In Germany, one of the major 20th century avant-garde movements to arise was the Bauhaus, a style that revolved around the forward looking art school of the same name. Originally founded by Walter Gropius in 1919, the Bauhaus movement levelled the field between fine arts and crafts, encompassing graphics, architecture, paintings, interiors and weaving. With a Marxist philosophy Gropius declared, “Let us create a new guild of craftsmen, without the class distinctions that raise an arrogant barrier between craftsman and artist.” Uniting all these ideas was a belief in the unifying power of geometry, an attempt to instil some order against the backdrop of political chaos and destruction after the First World War.
Despite its supposedly progressive outlook, when the ambitious young art student Annelise Else Frieda, known as Anni, entered the Bauhaus, hoping to train in fine art, like other female students she was discouraged from entering the painting school and instead steered towards the weaving workshops. With an entrepreneurial, inventive spirit she made the best of her situation, elevating the ancient craft of weaving and its associations with domesticity to the status of modern abstract art, soaking up influences from leading abstract painters including Paul Klee and her future husband Josef Albers, changing her name to Anni Albers, infusing her artworks with intricate patterns and designs that today rival the paintings of her male contemporaries.
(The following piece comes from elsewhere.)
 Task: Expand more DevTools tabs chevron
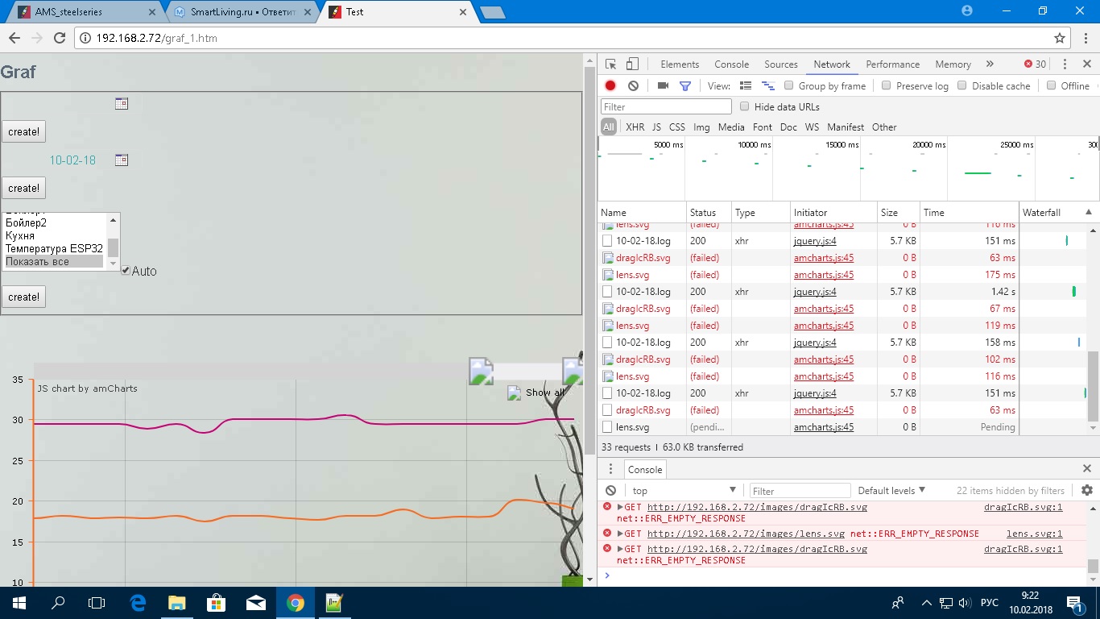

Each of these artists broke new ground through their rebellious, forward thinking practices, leading the way for countless contemporary artists and designers today. Dufy radically influenced the popular arts and commercial design of the following decades, particularly the lush, leafy designs of Art Deco, while his open, collaborative approach with Paul Poiret revealed new ways of working together towards a greater whole. Delaunay’s original approach to colour, form and rhythm combined utopian ideals with vibrant, decorative designs and her emphasis on liberating women through wearable, living art still resonates with artists and designers today. Anni Albers ripped up traditional divisions between applied and fine arts, transforming the status of weaving into a true art form and the fashion world still remains indebted to her rich, densely worked geometric designs, with designer Paul Smith saying, “The rest of us are still trying to catch up.”
Join us again in the next articles when we will look more closely at the lives of these visionary artists, examining the personal and political struggles they faced during their rise to prominence and success.
6 Comments
Patricia Dudley
Thank you so much for writing well on this wonderful subject! I look forward to your future articles.
Patricia Dubois Dudley
Rosie Lesso
That’s great, I’m glad you enjoyed reading it!
Margaret Ryan
I really enjoyed this article. I find it disturbing, though, that these women are introduced and referred to only by their husbands’s last names–even before they are married. Are their birth names available? Shouldn’t we use them? Thanks.
Margaret
Mary Brinner
I had the same thought while reading this very interesting article.
Rosie Lesso
Hi Margaret, thanks for the feedback and that is a good point! I have edited the text accordingly. I will be going into the biographies of these women’s lives in more detail in the following articles, so this is really just a short introduction to explain how important they were. I’m glad you enjoyed reading it!
Cindy Fisher
I really enjoyed this article, as Raoul Dufy has always been one of my favorite artists. Thank you!